Inglemoor’s health curriculum covers a wide variety of topics: health foundations, sex education, nutrition, mental health, alcohol, drugs, tobacco, vaping, self-esteem and stress. But the curriculum leaves out or skims over critical aspects of sex education, nutrition and mental health, leaving students without a comprehensive education, especially those who are able to waive the requirement.
At Inglemoor, information about gender identity, periods and masturbation are not mentioned in the classroom, unless a student specifically asks about them. Pregnancy, rape, abuse, abortions, CPR and anatomy are not covered in-depth. The sexual education unit excludes LGBTQ+ topics, only mentioning them primarily during the lesson about sexually transmitted diseases. Additionally, the unit does not teach students enough about consent.
Abstinence is still taught as the most effective way to prevent STDs and pregnancy. While true, it is not helpful to teach it as the primary method of contraception to students who are already having sex. In the 2021 Healthy Youth Survey, 32% of seniors at Inglemoor reported that they have already had sex. However, only 17% said they were taught methods other than abstinence to prevent STDs and pregnancy, and only 23% said they were taught about healthy relationships and consent. Instead of emphasizing abstinence, the curriculum needs to take a holistic approach to sex education and focus on providing students with the knowledge of a variety of contraceptives, especially if most students will eventually be sexually active.
The nutrition unit includes outdated methods of measuring health, like basal metabolic rate. BMR is used to calculate how many calories are needed in a day based on weight, height and activity levels. However, it doesn’t account for muscle mass, bone density or body fat and can be inaccurate. These measurement tools encourage students to compare their weight to each other, which can trigger or exacerbate eating disorders.

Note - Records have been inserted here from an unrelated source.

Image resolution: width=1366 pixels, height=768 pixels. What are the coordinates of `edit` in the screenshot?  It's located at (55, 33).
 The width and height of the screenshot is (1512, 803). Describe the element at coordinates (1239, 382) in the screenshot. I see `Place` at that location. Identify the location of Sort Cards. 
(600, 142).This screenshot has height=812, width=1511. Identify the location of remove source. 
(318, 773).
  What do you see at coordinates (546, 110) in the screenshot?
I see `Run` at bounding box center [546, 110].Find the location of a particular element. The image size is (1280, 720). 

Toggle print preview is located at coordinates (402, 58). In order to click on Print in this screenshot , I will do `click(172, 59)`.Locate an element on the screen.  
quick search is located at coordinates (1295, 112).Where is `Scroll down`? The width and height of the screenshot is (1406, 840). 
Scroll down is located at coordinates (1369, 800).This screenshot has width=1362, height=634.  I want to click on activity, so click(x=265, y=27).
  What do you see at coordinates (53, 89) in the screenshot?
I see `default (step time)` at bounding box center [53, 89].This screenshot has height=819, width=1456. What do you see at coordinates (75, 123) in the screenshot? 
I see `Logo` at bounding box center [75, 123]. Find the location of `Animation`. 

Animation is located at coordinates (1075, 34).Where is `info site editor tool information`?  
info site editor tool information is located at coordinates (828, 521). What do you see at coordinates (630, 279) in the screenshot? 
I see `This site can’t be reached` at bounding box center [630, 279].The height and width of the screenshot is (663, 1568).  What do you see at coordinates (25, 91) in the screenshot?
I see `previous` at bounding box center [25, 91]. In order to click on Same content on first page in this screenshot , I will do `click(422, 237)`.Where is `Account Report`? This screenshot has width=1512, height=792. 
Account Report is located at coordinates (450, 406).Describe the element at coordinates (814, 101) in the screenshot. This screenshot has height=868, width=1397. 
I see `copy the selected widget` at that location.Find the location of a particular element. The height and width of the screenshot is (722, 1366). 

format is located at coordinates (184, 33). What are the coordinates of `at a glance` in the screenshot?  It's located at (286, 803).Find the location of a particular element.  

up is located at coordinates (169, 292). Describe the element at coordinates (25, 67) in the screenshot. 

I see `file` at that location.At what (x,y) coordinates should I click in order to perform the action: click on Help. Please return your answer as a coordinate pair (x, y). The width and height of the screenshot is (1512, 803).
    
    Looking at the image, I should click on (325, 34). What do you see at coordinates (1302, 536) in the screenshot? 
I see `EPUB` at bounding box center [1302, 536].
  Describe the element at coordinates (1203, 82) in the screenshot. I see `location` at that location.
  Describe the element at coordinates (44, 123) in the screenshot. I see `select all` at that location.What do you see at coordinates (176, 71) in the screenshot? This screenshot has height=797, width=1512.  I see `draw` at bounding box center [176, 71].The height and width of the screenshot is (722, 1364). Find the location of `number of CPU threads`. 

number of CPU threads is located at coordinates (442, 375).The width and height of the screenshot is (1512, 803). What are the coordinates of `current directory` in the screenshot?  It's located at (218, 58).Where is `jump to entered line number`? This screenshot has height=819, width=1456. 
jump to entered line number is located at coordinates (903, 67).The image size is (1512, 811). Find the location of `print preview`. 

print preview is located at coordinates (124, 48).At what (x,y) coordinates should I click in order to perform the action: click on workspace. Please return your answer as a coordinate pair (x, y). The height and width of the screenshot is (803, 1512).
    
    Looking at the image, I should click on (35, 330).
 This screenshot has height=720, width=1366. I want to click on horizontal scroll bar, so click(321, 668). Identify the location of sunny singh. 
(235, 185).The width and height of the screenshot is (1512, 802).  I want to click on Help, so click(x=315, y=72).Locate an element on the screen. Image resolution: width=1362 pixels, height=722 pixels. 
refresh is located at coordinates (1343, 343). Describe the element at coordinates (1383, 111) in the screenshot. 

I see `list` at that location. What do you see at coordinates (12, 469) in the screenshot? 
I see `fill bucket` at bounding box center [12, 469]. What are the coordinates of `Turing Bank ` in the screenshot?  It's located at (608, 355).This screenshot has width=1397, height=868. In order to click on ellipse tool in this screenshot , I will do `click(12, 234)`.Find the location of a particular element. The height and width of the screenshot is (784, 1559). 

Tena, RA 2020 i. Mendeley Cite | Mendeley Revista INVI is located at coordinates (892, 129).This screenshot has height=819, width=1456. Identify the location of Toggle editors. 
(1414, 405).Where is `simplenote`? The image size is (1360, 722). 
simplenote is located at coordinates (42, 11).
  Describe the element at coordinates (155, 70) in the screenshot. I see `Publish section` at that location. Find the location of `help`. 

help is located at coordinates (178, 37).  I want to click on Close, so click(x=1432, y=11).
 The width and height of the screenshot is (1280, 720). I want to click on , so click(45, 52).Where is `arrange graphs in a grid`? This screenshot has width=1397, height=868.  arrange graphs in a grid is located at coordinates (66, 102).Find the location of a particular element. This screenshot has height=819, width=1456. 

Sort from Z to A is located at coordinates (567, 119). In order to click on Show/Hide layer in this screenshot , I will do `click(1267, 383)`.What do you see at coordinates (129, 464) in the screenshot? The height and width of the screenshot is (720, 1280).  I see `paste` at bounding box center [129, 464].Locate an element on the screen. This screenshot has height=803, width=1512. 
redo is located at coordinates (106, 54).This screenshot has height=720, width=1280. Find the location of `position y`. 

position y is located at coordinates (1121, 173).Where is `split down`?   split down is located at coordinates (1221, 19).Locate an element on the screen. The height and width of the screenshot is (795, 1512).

Health topics that aren’t covered in depth or at all disconnect the health curriculum from real life. This disconnect is clear when it comes to students’ mental health. According to the Centers for Disease Control and Prevention, suicide was the third leading cause of death among people aged 15-24 in 2020. Yet, the mental health unit doesn’t give students enough strategies to cope with stress, depression, trauma or grief. The Healthy Youth Survey found that 45% of seniors at Inglemoor in 2021 said that they felt sad or hopeless for two weeks or more, which led them to stop doing their usual activities. This emphasizes the need for a more robust mental health curriculum.
The health curriculum should include in-depth lessons on a well-rounded curriculum. It should be a requirement for every student to ensure an inclusive learning environment. Outdated lessons need to be improved to protect students from unsafe situations. The state, district and school administration need to take action to create a more thorough health curriculum. Students need to graduate high school with a comprehensive education that will prepare them to be healthy for the rest of their lives.